_REQUIREMENTS_: Rewrite the material from the line with "applicable [439, 834]" to the line with "months [180, 161]", replacing "service" with "facility" and leaving everything else unchanged.

_GIVEN INFORMATION_:
══════════════════════════════
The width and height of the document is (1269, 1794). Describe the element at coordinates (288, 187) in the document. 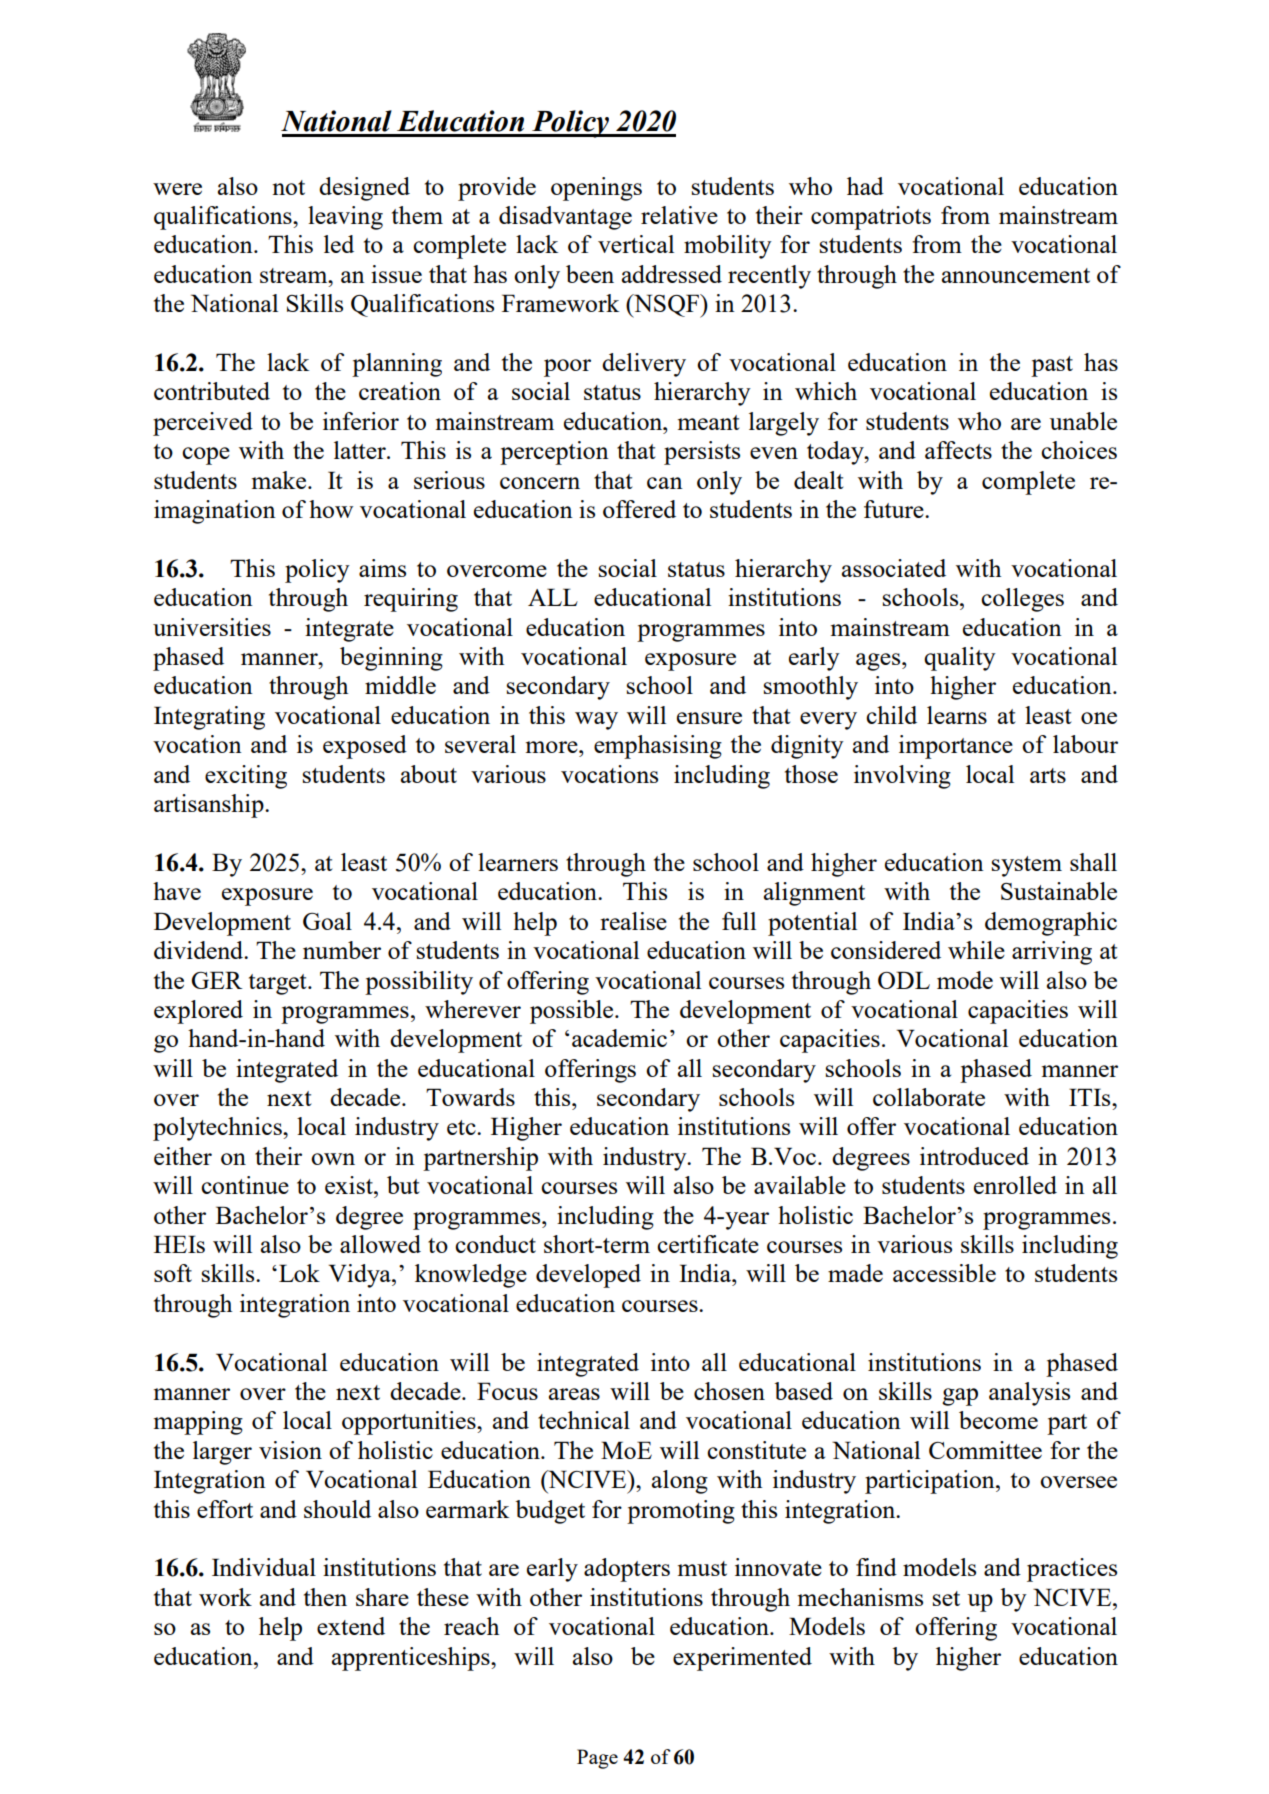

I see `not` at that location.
══════════════════════════════
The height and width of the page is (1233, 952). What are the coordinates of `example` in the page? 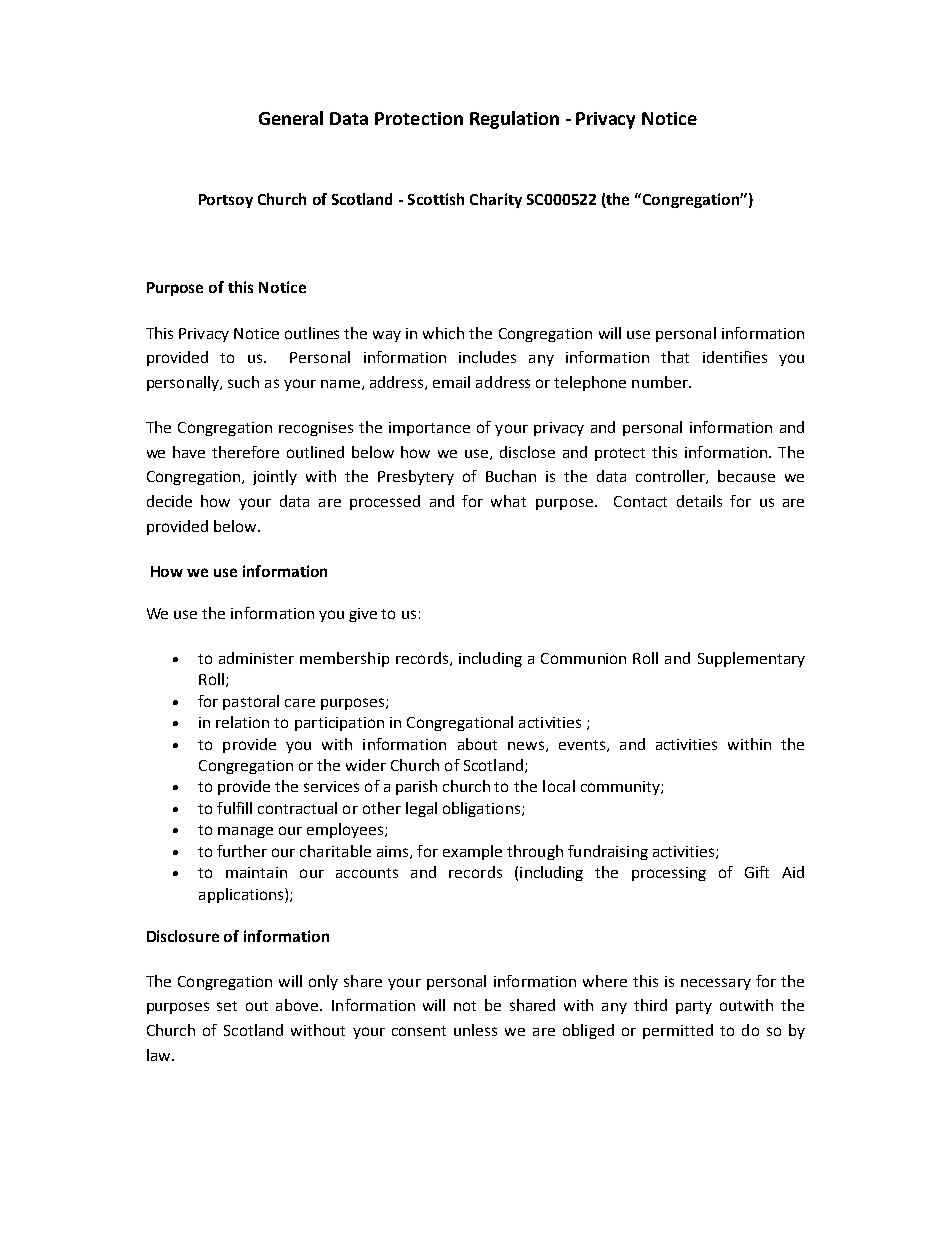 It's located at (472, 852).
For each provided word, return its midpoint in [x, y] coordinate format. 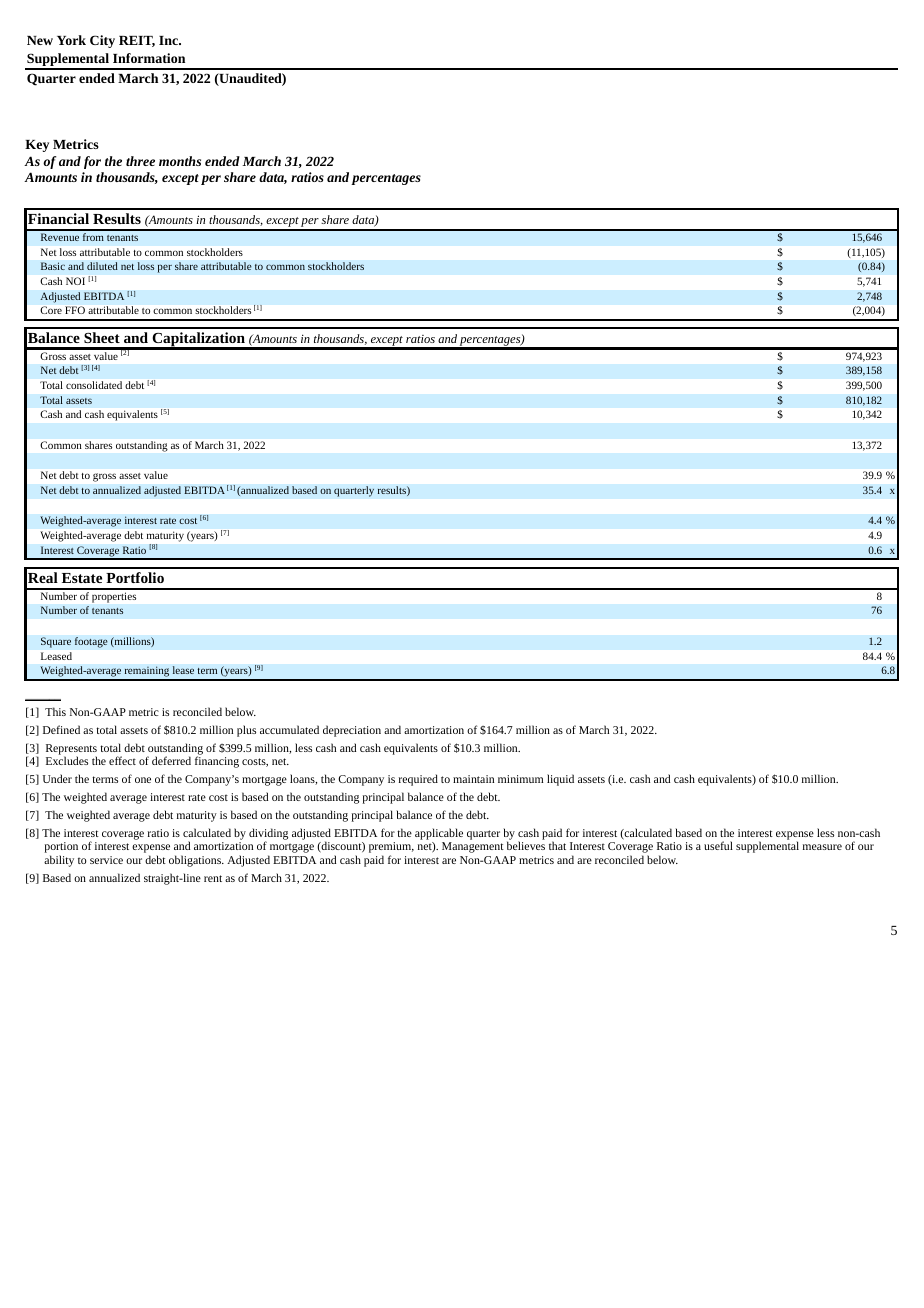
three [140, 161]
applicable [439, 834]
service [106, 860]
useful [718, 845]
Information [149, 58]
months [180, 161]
══════════════════════════════
_TASK ANSWER_:
applicable [439, 834]
facility [106, 860]
useful [718, 845]
Information [149, 58]
months [180, 161]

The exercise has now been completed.